Extracted material:

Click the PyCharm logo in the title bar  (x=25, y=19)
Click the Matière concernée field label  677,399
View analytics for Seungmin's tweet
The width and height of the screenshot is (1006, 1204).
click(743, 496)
==
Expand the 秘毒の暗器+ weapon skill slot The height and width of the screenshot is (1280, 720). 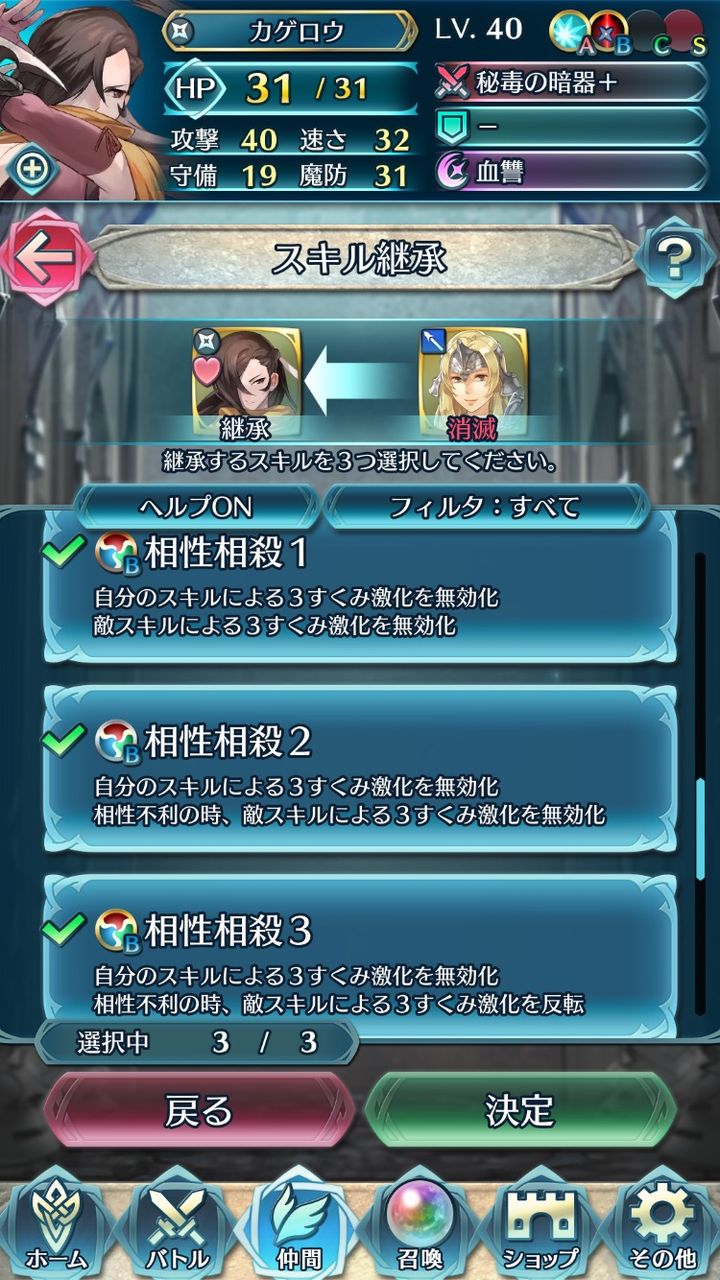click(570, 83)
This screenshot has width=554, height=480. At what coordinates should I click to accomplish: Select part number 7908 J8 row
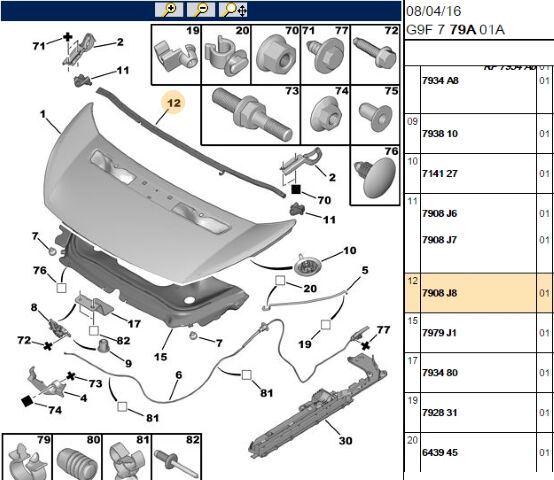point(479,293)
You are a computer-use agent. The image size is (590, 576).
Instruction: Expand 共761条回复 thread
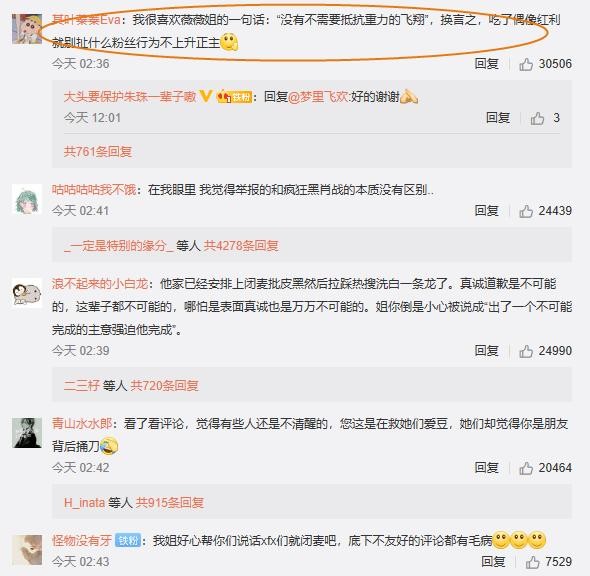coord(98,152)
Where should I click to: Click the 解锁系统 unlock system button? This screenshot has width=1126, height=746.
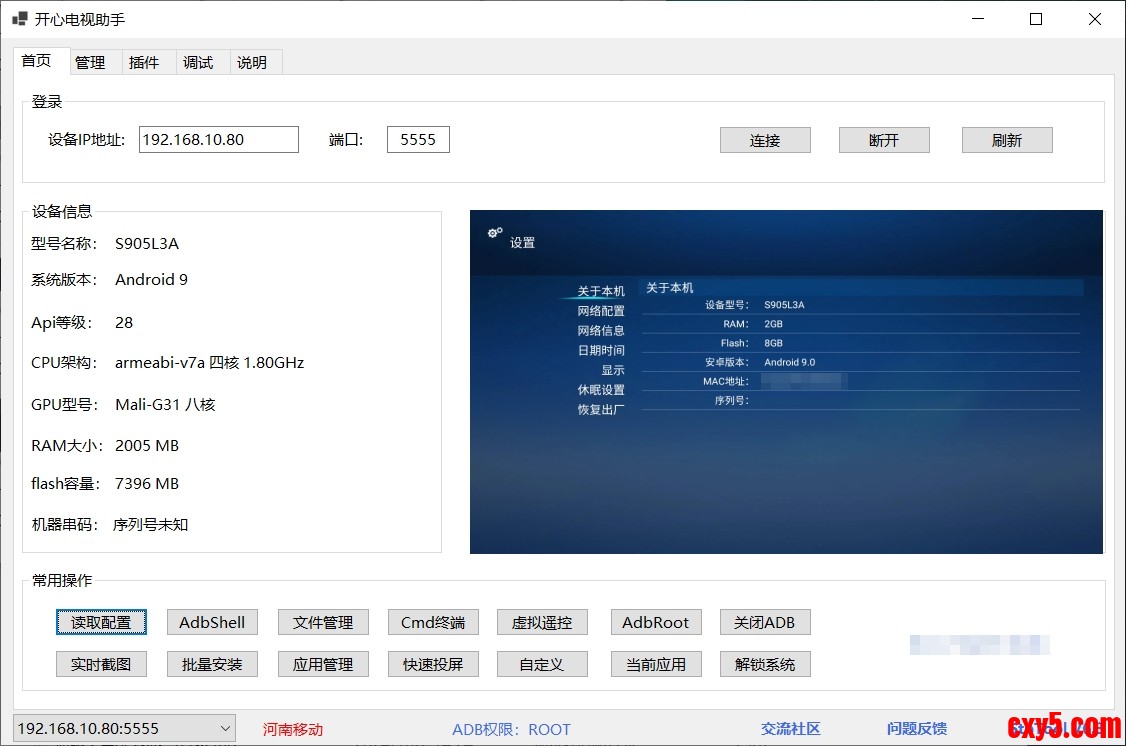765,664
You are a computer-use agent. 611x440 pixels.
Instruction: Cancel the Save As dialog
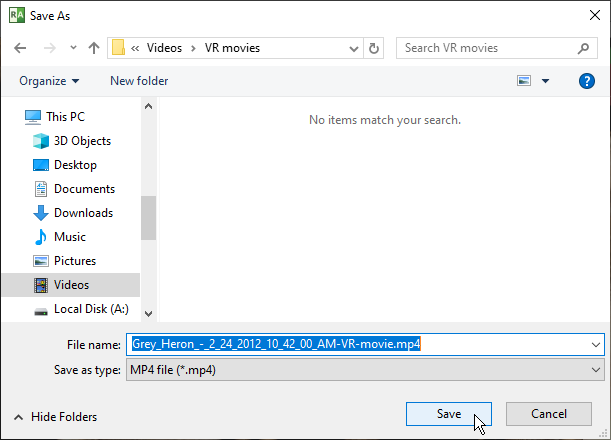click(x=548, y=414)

Work to complete:
If a line in the records above contains "agent", copy that line.

Answer for the task:
You are a computer-use agent. The image size is (590, 576).
You are a computer-use agent. 611x440 pixels.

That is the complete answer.